Gewalt im Film und in der Serie ist nichts Neues. Bereits seit Beginn der Filmindustrie wird mediale Gewalt dargestellt. Das Problem dabei ist, dass je öfter wir uns dieser Gewalt aussetzen, desto «normaler» und alltäglicher erscheint sie uns [1]. Das bedeutet, wir werden gegen mediale Gewalt desensibilisiert, also unempfindlich gemacht.

«Desensibilisierung beschreibt den Prozess der Abstumpfung gegenüber emotional erregenden Reizen, der sich auf der Ebene der körperlichen Erregung, des erlebten Gefühls sowie der gedanklichen Bewertung zeigt» [1]

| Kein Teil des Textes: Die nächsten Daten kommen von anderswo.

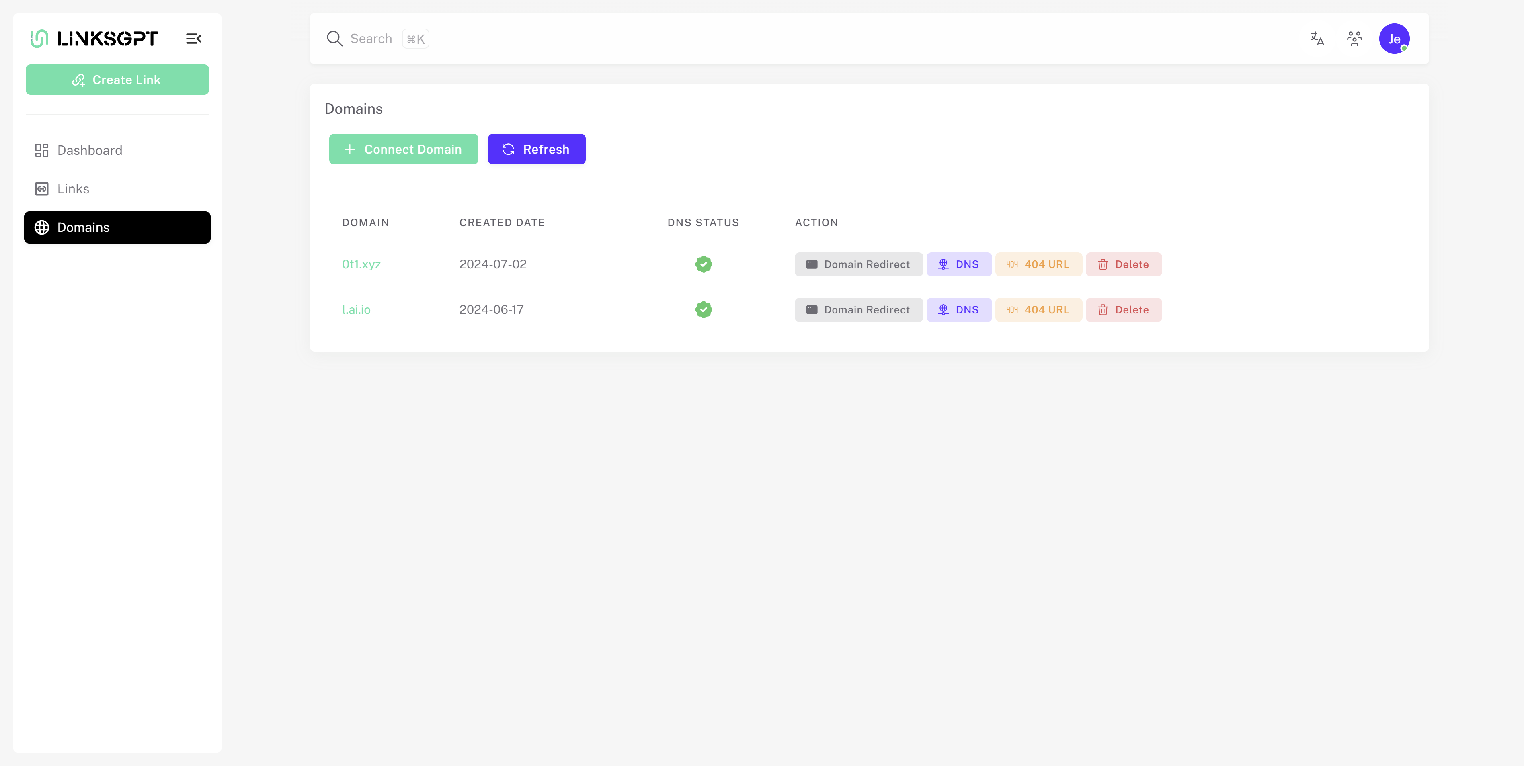
Task: Refresh the domains list
Action: click(x=536, y=149)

Barbara Krahé, Professorin für Sozialpsychologie an der Universität Potsdam

Problematisch ist dies hauptsächlich, weil nicht nur Erwachsene davon betroffen sind, sondern auch Jugendliche, wie eine Studie zeigt: Die Analyse von Potts & Belden aus dem Jahr 2009 hat gezeigt, dass je neuer die Filme waren, desto mehr Gewalt toleriert wurde, um diesem Film trotzdem noch die Altersfreigabe «ab 13» zu geben [4] [2]. Dazu erwähnte Barbara Krahé folgendes: «Das heisst, es gibt sowas wie eine Gewöhnung. Man findet immer mehr Gewalt tolerabel für Kinder in der gleichen Altersspanne» [2].

Hinzu kommt, dass die Abstumpfung gegenüber medialer Gewalt dazu führen kann, dass die Zuschauer und Zuschauerinnen immer extremere Inhalte bevorzugen [6]. Denn wird immer mehr solche Gewalt konsumiert, wird die ursprüngliche Angstreaktion gegenüber solchen Darstellungen abgeschwächt [2]. Auch kann ein positives Gefühl beim Anblick von Gewaltdarstellungen entstehen [3] [5].

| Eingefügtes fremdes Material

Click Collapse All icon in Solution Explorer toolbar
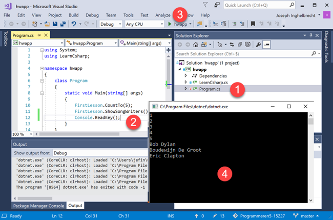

In Bezug auf die Realität, ist zum Schluss noch folgendes anzumerken: Sind sich Menschen an mediale Gewalt gewöhnt, kann es passieren, dass sie auf reale Gewalt mit weniger Angst und Mitgefühl für die Opfer reagieren [5]. Problematisch ist dies hauptsächlich, weil insbesondere Kinder und Jugendliche zu einer Nachahmung der Gewalt verleitet werden. [3]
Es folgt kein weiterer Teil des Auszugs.